Brief 1
In the furnace segmentation post, what reason is given for Canny still producing the best results of all the methods studied?
Brief 2
Resume the furnace segmentation post, picking up right after its final sentence.

Excerpt to read
---

Image segmentation issue of different materials

Question

Hi CV/Pattern Recognition Community,

I've got a serious problem regarding the segmentation of an image. The scenario is an atmosphere within a furnace which makes my head go insane. And I need to detect object contours of different materials (glass, ceramics, Al, Ir,..) in a short period of time (<10 seconds) and not just for one special case. I also need the contour in a sequential row of pixels for the code. Therefore a chain code or so called border/contour following is also needed, so open holes aren't good. In the background are non linear noises, approximately of dust, particles or somewhat else, that are appearing from time to time.

Matlab or OpenCV suggestions are welcome.

To make it more clear, I've posted another image of my goal and a half-transparent object, which needs also to be detected. Also further examples which need to be aware of.

As you can see in the Image #1, there are particles in the right part of the image and nearby the outer contour of the star, which is the object. Also the overall contrast is not very good. The object itself stands on an underground, which is not relevant for the contour detection. The image #2 shows a halftransparent object, which is also possible.

I want to find contour/perimeter of that object, like on the next screen (red line). The two rectangles (yellow) are marking the starting (left) and the ending point (right). The blue line is ignorable.

At first I thought that I could solve the problem of that filthy atmosphere with just filters. But after a honourable ammount of investing time, I just realized, that I have to elimate or reduce the noises significantly in order to increase contrast of foreground and background. I'd tried a lot of methods, like histogram equalization, Otsu-adaptive equalization, linear filters (e.g. gauss), nonlinear filters (median, diffusion), Active Contours, k-Means, Fuzzy-c-means and also Canny for pure Edge Detection in combination with morphological operators.

• Canny: The particles and the atmosphere are causing holes, but I need a complete contour of the object. Still with closing, dilatating of morphological operators it is not well enough. Canny has still the best results of all methods I've studied because of hysteresis.
• Active Contours: They work on edges/gradients as well, they act completely crazy after initializing inside the object, which maybe is caused by the edge map resulting the 'open' object. As far as I know the contour has to be closed. Tried it with different derivates (GVF/VFC/Classic Snake).
• k-Means: Results include the furnace atmosphere, because of foggy background. Same for fuzzy-c-means. I chose two clusters, because of separating the object from the background. More clusters lead to weaker results.
• Histogram/Otsu: Because of the very close gray intensities (imho!), it's merging the object with the background. Tried it with local and global methods.
• Filters: Especially GLPF or other LPF are smearing the edges, which is not so good and doesn't even reduce the foggy atmosphere.
• Non-Linear Filters are preserving the edges. Most of them take too long for calculating the large images. Took a fast bilateral filter for now. Results see below.

Therefore not a single method is good enough for post-processing steps, because the gained results of the object segment are poor competed to an existing algorithm. That existing algorithm is very local and therefore it works for this very special scenario.

---

Provided material
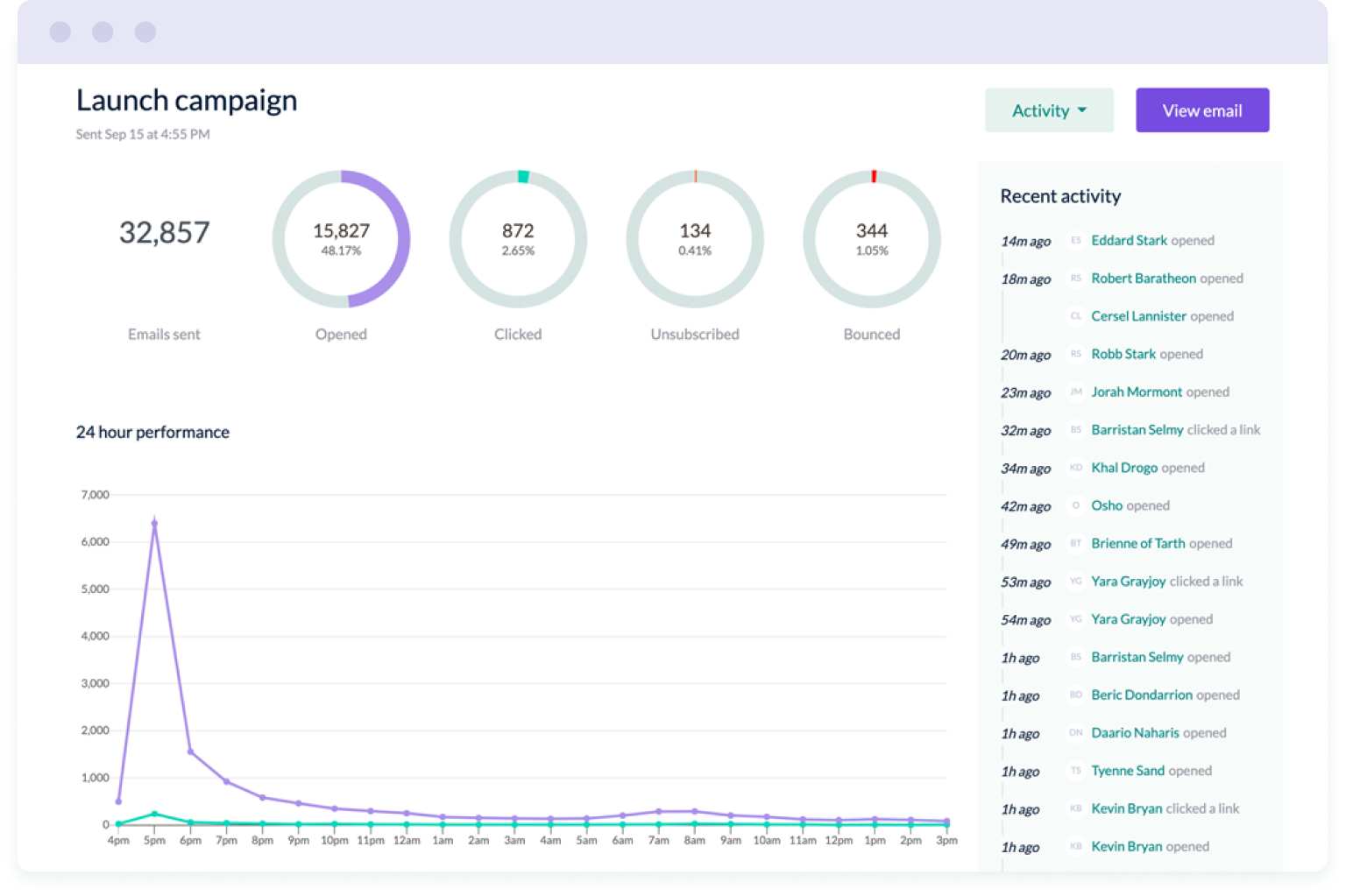This screenshot has height=896, width=1346.
Task: Open the Osho activity link
Action: tap(1107, 505)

---

Exercise result 1
Its hysteresis.

Exercise result 2
So I am asking you, if I have missed something completely... I have no further idea how to process and how I should get good contour results, without having gaps or holes.. Is it possible without making a lot of changes on the CCD and the physical environment? Thanks in advance!

Last Approach so far (after a long night of experiments with MOs):

• Bilateral Filter (edge preserving, but smoothing homogenous areas)
• Canny (Sigma = 2, Threshold = [0.04 0.08])
• Morphological Operations (MO): bwareopen,closing,remove & bridge
• bwlabel for selecting only the perimeter of the contour, which removes unwanted noises. no updated screenshots yet, but it works for the star. the glass gots an inner-contour which is connected to the outter contour, which can also be seen on the screenshot below.

So I'm afraid that I need a special algorithm for the traversal of the outter contour. It will be some clockwise/counterclockwise lookup of neighbourhood. That clockwise/counterclockwise step can switch, if there is a corner point. if there is a gap, increase the radius and look again. if there are two or more possible following points, take the one who got the same direction as the previous. Do you think, that contour following algorithm makes sense?

Answer 1

You can try the following:

• Efficient Graph-Based Image Segmentation: http://www.cs.brown.edu/~pff/segment/ (code available)

• GraphCut-based Segmentation: http://www.csd.uwo.ca/~olga/OldCode.html (code available)

• Denoise the image first using sparse methods: http://spams-devel.gforge.inria.fr/ (code available)

Answer 2

I think that you gave up on threshold techniques too early. Take a look at your histogram, it is clearly tri-modal: (I removed the white columns to the right of your image manually, I assume that they are not part of the image - please take this image before running my code)

Take a look at all values in the first group:

In order to find modes in tri-modal histogram, it is possible to use K-means clustering with K=3 on intensity. The following Matlab code finds th1=67 on your code. The idea is to assume that you have the 3 sets, and calculate the weighted centroid on each one. Then, each intensity level is assigned to its own cluster. You stop when the weighted centroids cease moving. Here is the result of finding two thresholds on your image, shown on the histogram.

function [th1,th2]=SegmentHistTo3()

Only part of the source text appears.